Features

Lenses: Living in a digital world

Optician presents a selection of lenses designed to combat the symptoms of digital eye strain

Hoya: Sync III 

Sync III from Hoya is designed to support the eyes in a digital world. Sync III is an enhanced single vision lens with distance power for everyday use and a choice of three ‘boost zones’, optimised for the way patients use digital devices. 

The boost zone within the lower part of the lens, provides slightly increased lens power, which is said to help to relax the eye muscles so that they focus more easily, relieving eye strain and enhancing visual comfort during up-close activities.  

Sync III can be paired with Hi-Vision LongLife BlueControl, a coating said to reduces the blue light emitted by digital screens which may help to reduce eye fatigue and eye strain.  

Hoya also says the lens can be further enhanced with the Sync IIIi design, which incorporates the patient’s individual facial and frame parameters.  

 

Norville: Evrifocal 

Norville’s Evrifocal is a free-form multifocal lens designed to help wearers comfortably navigate the digital world.  

The company says Evrifocal is not a bifocal, trifocal or progressive, but is a natural accommodation lens that delivers multifocal performance with a single vision viewing experience. According to Norville, the difference between a regular progressive addition lens (PAL) and an Evrifocal lens is in the design. 

PAL lenses have an hourglass shape with a wide distance field, a narrow intermediate, and a wider near portion. Norville notes that a common side effect of PAL lenses is blurry peripheral vision.The Evrifocal lens design has a wide funnel shape at the top, and goes from distance, gradually decreasing to near at the bottom of the frame.  

Since the intermediate and near zones are wider than a PAL, the eye is said to move effortlessly through these zones, thus eliminating the distorted peripheral that plague PAL designs.  

Norville also says Evrifocal benefits from no peripheral swim effect, no fitting height required, and provides clear natural vision in all distances. 

 

Caledonian Optical: The Office 2.0 

Caledonian Optical notes that remote working and reliance on screens becoming more common than ever before, and that its The Office 2.0 lens is well-placed to support patients’ vision in this context.  
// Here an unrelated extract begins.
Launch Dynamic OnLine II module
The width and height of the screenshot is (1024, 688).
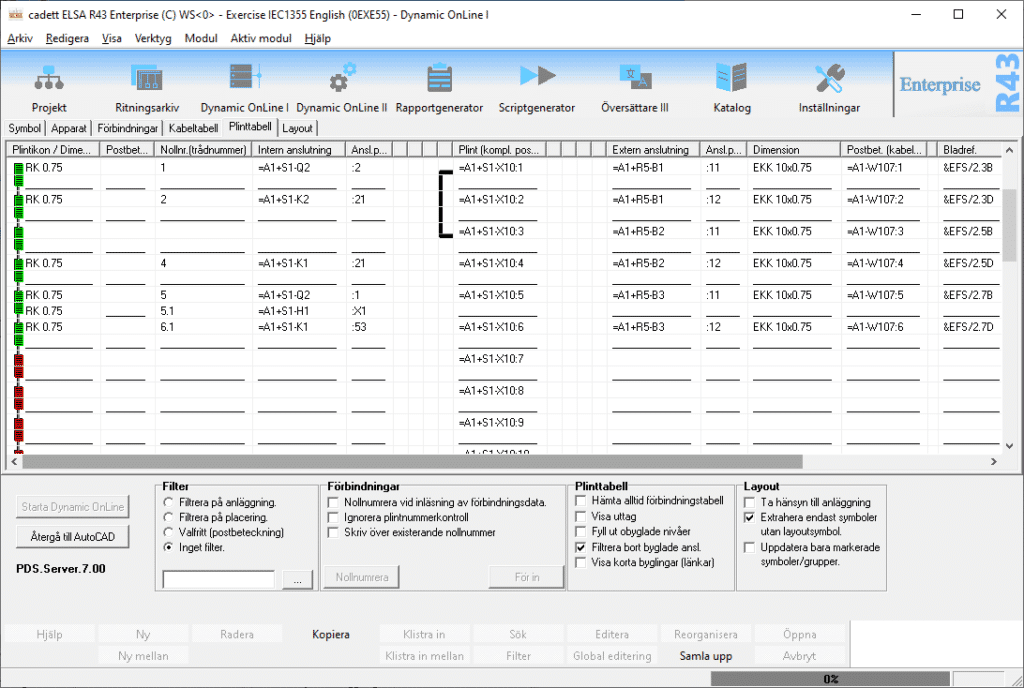pos(341,80)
Office 2.0 lenses are said to be well suited for those working indoors who frequently use electronic devices. These lenses are recommended for people who spend extended periods of time viewing objects in near and intermediate distances, remote workers who frequently use screens and older people whose eyes may need additional support. 

 

Rodenstock: Ergo 

Whether working in the office or at home, Rodenstock says Ergo lenses relieve the strain on eyes and posture, leaving patients with more energy at the end of the workday.  
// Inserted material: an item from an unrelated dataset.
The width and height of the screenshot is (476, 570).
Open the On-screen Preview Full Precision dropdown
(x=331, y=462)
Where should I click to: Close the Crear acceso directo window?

Benefits of these near vision lenses are said to include superior vision at work thanks to custom lenses, a more relaxed head and body position due to optimal fields of view, a scratch-resistant, easy-maintenance coating for long-lasting lens enjoyment, and an optional innovative coating that filters blue light for a balanced biorhythm. 

Rodenstock says that, at work, eyes must constantly adjust to different distances and near vision work often leads to dry eyes, headaches or strained neck and shoulder muscles. The company says Ergo, as an individual near vision lenses based on a complete biometric model of the eyes, offers a solution to this.  

The company describes its Solitaire Protect Balance 2 coating as the perfect companion for near vision lenses because it is said to reduce blue light transmission emitted from digital devices.  

 

Essilor: Eyezen Start  

Eyezen Start single vision lenses from Essilor are designed to support modern lifestyles by relaxing and protecting your eyes.  

The lens is designed for under-40s but is said to be suitable for single-vision users of any age who are switching between devices, adopting new postures, and adjusting to close and variable distances.  

The company says its Revolutionary Dualoptim and Dualoptim S technology optimises the whole lens surface for distance and near vision to bring the right power through the lens based on location of objects and gaze direction. Meanwhile, the BlueUV Filter System protects eyes by absorbing UV and filtering blue-violet light into the material of the lens. 

Alan Pitcher, commercial director for wholesale lenses  at Essilor UK, said: ‘Patients are spending a lot of time looking at screens and Eyezen Start is a dedicated lens that ECPs can recommend for reducing eye strain and helping patients see more comfortably.’  

 

Eye Index: HD Lifestyle Occupational Lens  

Specialist UK prescription house, Eye Index, says it has always had a strong focus on occupational eyewear and notes that the digital world we now live and work in calls for the best ophthalmic technology to enhance vision and reduce eye strain. 

The HD Lifestyle Occupational Lens, with smart add technology and digital surfacing, is said to improve the patient’s visual and postural experience when using a range of digital devices, especially with multi-screen operations.  

It offers four working distance options and is said to help manage eye fatigue and reduce the risk of headaches caused by over-exposure to screen work. Eye Index says the lens offers maximum customisation for patients, reduces oblique aberrations and expands visual range.